Had this one last night - it is amazing, def give it a crack. I was actually just about to see if anyone had ideas on a recipe. Had it out at Helveticas (Perth) with a few mates who are also beer geeks, everyone rated it. The only other BIPA I've tried otherwise was Koindas which was also excellent.


----------



## Where's Jim? (19/5/12)

I was thinking about posting a topic about this beer. Good to see someone else already has  
Absolutely brilliant; on tap and out of the bottle. Safe to say it will be one of my favourites for this year.

I would definitely be keen to hear some guesstimates at a recipe for this. I took the Mountain Goat tour the other night and black/midnight wheat was mentioned as an ingredient... that's as far as I've gotten with it :unsure:

EDIT: worth mentioning that this was a collaboration brew with Mikkel Borg Bjergs of Mikkeller


----------



## black_labb (19/5/12)

Enjoyed one a week ago, very nice.


----------



## bconnery (19/5/12)

I enjoyed it immensely. 
I imagine the grain bill isn't too far removed from their Crossbreed Black Goat with Thornbridge. There's a good thread floating around here about that. Adjust for the different hops (if they are different anyway, they list them on the bottle of the Gypsy and the Goat) and decide when and how much pepperberry and away you go


----------



## hsb (19/5/12)

Just about to pop my first one of these open. :icon_cheers:


----------



## itmechanic (19/5/12)

Tried this tonight, very impressed, the pepperberry is subtle but really adds complexity. Another top effort from the boys at Mountain Goat.


----------



## Phoney (19/5/12)

My local bottle-o currently has the Mountain Goat Rye IPA in stock and it is :icon_drool2: .... even at $11 for a 700mL bottle.

Keen to find this one!


----------



## Brew Matt (20/5/12)

phoneyhuh said:


> My local bottle-o currently has the Mountain Goat Rye IPA in stock and it is :icon_drool2: .... even at $11 for a 700mL bottle.
> 
> Keen to find this one!



Would also like to track down the Pepperberry IPA - if anyone can assist with a stockist list would be greatly appreciated.


----------



## hsb (20/5/12)

Only had the one, last night. Found it interesting, complex flavours and all but, to be honest, I spent the whole glass thinking. "WTH is this barrage of tastes."
Couldn't really find a flavour profile to latch onto, tasted a 'bit weird' to me. My failing possibly. All for new and interesting beers but will be onto the next one for me.


----------



## manticle (20/5/12)

Also had one tonight. Straight out of the fridge at the local so a bit cold.

I'm also less exuberant than most about the new Black IPA craze that seems to be hitting AU craft brew.

WOW!

AN IPA???? WITH A US TWIST!!!????


AND IT'S DARK????

I FEEL LIKE I'VE TAKEN ACID!!!!!

Nonetheless, I found it a decently balanced, bitter, fruity, hoppy beer that worked as a beer and that's all I need.
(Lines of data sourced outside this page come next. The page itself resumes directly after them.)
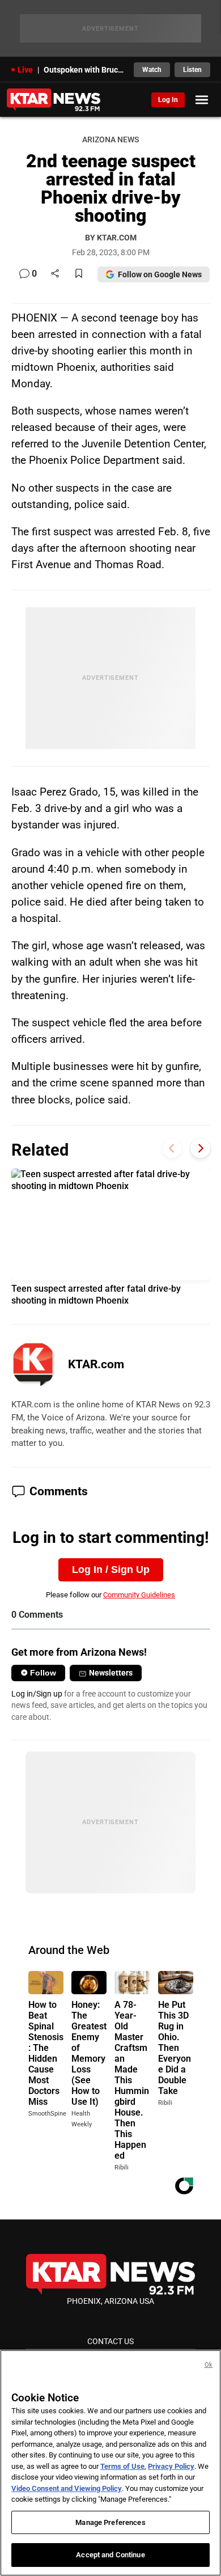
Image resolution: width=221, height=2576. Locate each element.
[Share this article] (55, 274)
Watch (152, 70)
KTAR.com (96, 1364)
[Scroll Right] (200, 1148)
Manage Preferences (110, 2522)
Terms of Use (122, 2466)
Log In (168, 100)
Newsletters (111, 1672)
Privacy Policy (171, 2466)
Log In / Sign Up (111, 1569)
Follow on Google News (160, 274)
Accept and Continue (110, 2554)
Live (25, 69)
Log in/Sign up (36, 1693)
I imagined I could taste pepperberry. $20 a longneck was fun but it's limited edition and I could have picked something else.

Good beer, whatever the wank around the style. I'd rather more choices than less and more good beer than bad. This was good.


----------



## Brad Churchill (20/5/12)

Yeah just finished a bottle of this myself.

Thoroughly enjoyed it. Nicely balanced. I let it warm up a bit before I poured it and it seemed to get better as it warmed further in the glass. The pepperberry blended in nice with the malt flavours and it ended on a nice moreish bitterness. Thinking back I reckon I enjoyed it more than the rye IPA.

I would say don't drink this one too cold as with most bigger beers or you will only realise half of what it has to offer.

Cheers
Brad


----------



## Mr. No-Tip (29/5/12)

I REALLY like this beer.


----------



## malt_shovel (20/7/12)

Cracking beer for my tastes.
Anyone played around with a recipe for this they care to share?
Very low roasr profile so guessing some carafa special type malts. Haven't used midnight wheat that was mentioned previously so any experience on percentage and flavour profile appreciated.
Cheers


----------